WORKING DATA below:

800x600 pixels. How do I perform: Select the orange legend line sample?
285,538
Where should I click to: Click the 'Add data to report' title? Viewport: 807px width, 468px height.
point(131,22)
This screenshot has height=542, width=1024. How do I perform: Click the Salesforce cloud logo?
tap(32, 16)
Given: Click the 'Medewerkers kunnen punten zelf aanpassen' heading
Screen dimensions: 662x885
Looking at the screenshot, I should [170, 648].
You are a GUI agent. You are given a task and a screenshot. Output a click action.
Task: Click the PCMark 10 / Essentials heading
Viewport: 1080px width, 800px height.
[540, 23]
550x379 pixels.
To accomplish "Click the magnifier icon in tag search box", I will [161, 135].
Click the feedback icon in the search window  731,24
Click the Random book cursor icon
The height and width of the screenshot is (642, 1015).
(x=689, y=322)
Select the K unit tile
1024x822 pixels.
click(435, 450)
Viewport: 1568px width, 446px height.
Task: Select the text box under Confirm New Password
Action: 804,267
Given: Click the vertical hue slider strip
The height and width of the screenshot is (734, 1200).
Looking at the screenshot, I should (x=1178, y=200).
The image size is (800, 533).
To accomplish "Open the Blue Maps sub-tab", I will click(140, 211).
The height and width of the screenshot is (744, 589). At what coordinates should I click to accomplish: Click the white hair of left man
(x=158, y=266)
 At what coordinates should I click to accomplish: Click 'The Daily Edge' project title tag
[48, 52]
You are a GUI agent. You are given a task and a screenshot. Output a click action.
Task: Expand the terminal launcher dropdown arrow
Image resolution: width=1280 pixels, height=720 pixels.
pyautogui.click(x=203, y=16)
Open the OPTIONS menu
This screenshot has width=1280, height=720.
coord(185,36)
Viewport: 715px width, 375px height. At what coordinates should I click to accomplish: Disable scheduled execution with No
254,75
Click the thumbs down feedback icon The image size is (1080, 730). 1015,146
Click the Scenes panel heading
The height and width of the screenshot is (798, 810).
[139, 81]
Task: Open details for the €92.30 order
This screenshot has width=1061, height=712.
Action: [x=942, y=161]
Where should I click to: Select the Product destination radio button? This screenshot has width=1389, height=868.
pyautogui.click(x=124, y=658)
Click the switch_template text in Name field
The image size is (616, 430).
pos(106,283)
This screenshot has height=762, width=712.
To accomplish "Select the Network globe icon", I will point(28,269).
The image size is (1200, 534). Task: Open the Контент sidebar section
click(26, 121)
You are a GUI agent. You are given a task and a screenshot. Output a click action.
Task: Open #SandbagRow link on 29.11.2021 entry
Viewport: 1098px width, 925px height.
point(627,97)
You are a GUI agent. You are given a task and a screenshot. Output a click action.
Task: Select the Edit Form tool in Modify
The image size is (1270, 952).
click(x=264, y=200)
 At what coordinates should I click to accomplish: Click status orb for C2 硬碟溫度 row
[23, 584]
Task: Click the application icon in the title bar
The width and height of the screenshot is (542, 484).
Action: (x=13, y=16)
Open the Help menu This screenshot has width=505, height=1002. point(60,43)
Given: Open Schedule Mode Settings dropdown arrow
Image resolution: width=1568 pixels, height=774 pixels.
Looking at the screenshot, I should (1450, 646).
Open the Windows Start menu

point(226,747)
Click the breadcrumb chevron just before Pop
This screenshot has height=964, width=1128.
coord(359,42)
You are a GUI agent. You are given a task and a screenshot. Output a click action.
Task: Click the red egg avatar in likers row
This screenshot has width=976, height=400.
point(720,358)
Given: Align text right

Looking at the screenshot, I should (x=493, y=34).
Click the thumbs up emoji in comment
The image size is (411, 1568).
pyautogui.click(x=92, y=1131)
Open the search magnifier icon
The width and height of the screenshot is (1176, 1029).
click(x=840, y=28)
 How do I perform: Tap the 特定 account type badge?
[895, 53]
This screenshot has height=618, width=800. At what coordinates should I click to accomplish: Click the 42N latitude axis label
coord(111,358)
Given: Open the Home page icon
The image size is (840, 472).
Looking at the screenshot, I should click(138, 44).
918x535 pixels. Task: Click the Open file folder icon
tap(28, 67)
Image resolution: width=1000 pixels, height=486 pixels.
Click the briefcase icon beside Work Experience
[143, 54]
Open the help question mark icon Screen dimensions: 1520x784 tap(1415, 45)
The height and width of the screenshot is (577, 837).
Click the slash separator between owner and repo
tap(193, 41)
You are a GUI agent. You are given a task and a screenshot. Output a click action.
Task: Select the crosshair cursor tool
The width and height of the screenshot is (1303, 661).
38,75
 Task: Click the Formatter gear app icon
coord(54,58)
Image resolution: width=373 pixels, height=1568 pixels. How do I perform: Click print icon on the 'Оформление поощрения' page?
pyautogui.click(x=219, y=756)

End of WORKING DATA.

TASK DETAILS =
Check each line of the records above for the word "tool", count the lines that have it, and give only the count.

REPLY =
2